▼▼▼

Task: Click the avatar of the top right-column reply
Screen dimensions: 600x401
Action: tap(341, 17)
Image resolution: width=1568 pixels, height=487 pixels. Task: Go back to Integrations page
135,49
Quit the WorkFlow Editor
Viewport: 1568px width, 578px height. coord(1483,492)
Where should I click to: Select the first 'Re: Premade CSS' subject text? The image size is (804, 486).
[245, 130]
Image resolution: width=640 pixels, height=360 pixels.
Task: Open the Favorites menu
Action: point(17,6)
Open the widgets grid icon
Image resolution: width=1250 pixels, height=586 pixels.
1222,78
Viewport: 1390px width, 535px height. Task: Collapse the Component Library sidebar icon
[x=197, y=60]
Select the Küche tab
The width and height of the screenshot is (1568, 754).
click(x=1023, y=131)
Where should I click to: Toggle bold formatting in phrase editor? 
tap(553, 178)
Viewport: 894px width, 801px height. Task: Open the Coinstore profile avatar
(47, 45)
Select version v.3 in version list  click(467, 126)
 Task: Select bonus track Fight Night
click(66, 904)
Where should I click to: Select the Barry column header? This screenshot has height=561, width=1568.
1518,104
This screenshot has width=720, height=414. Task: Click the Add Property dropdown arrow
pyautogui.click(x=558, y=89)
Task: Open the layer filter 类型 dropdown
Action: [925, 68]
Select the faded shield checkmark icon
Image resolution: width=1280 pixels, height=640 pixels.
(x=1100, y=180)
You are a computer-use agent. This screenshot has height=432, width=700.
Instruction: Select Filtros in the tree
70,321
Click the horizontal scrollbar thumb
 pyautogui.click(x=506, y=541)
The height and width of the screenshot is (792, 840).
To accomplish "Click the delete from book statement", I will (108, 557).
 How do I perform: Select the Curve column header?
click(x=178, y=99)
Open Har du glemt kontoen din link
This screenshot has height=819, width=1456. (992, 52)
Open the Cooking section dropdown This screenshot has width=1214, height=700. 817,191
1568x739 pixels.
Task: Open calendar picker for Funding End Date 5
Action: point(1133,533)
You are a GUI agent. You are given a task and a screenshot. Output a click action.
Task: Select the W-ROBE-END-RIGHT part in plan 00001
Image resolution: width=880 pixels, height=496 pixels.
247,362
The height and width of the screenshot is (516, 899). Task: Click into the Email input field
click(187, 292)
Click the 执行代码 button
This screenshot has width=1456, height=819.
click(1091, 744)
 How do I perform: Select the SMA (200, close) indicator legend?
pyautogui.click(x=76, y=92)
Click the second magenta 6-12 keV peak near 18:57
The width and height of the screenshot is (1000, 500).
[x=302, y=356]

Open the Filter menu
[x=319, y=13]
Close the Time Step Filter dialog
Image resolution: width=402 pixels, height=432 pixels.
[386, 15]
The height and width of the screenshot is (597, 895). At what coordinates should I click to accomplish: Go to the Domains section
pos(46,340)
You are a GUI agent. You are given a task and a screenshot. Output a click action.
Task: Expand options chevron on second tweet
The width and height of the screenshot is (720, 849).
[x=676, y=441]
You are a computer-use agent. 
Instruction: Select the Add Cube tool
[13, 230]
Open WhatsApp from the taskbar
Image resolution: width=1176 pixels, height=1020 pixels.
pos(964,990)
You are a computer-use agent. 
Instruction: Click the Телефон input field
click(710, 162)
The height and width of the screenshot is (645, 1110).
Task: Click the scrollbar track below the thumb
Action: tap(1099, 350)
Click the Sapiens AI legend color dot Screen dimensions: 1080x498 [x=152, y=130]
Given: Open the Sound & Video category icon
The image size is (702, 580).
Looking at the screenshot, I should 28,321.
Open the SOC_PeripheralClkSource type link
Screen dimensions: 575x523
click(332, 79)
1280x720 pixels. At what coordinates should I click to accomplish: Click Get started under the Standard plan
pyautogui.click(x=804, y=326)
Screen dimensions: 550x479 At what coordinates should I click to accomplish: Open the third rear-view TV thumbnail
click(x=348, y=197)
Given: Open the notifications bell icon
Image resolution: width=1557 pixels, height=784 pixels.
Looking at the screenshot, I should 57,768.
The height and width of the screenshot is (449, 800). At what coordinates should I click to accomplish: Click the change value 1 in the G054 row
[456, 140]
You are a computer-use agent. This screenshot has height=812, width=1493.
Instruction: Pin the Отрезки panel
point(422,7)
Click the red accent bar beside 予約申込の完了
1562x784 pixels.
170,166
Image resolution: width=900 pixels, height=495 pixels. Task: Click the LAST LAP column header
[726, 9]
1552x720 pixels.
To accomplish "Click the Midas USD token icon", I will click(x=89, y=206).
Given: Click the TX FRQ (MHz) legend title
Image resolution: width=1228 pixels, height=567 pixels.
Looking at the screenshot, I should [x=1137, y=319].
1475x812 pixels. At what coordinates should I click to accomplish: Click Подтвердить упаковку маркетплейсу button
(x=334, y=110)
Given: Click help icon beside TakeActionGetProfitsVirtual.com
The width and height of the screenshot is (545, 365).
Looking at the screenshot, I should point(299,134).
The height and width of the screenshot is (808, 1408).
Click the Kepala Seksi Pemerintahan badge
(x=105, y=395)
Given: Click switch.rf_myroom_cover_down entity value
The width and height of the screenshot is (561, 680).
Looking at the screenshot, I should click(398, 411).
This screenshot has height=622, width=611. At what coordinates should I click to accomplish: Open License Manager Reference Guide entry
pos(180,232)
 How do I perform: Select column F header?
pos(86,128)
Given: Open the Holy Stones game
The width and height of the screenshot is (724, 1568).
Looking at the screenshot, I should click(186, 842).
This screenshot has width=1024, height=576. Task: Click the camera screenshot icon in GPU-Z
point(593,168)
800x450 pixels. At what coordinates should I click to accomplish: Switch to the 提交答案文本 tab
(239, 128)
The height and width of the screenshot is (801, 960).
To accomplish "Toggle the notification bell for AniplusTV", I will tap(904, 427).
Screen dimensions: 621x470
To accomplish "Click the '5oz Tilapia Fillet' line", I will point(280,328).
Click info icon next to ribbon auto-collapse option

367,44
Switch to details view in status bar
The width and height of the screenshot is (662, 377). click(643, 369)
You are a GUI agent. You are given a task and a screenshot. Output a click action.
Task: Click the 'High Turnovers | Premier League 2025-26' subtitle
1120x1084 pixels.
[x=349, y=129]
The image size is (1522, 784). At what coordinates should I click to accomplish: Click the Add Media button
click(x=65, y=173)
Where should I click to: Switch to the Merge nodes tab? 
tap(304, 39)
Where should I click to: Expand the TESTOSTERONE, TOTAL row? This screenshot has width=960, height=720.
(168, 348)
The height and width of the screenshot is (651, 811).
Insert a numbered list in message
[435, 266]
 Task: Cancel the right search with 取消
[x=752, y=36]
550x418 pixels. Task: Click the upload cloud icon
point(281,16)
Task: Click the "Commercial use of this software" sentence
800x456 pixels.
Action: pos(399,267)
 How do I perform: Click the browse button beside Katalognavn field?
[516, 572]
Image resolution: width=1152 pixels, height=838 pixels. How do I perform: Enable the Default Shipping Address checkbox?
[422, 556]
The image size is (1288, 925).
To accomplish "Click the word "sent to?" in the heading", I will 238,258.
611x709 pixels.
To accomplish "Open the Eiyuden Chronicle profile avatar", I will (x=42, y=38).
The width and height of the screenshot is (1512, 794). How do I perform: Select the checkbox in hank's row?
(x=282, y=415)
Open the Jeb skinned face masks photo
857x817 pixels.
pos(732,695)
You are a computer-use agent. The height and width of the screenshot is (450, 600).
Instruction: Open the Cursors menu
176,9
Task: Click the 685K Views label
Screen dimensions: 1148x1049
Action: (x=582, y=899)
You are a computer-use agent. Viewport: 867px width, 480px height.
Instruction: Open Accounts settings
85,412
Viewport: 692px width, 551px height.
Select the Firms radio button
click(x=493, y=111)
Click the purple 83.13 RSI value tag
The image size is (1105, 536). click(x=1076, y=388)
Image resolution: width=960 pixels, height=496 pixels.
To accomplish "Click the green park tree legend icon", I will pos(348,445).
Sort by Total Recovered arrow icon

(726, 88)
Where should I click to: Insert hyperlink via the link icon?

▲▲▲

## What to do:
Only the lines of the data holding the string "computer" are wanted; copy each of them.

## Your response:
You are a computer-use agent. This screenshot has height=432, width=700.
You are a computer-use agent. 
You are a computer-use agent. 
You are a computer-use agent. This screenshot has height=812, width=1493.
You are a computer-use agent. The height and width of the screenshot is (450, 600).
You are a computer-use agent. Viewport: 867px width, 480px height.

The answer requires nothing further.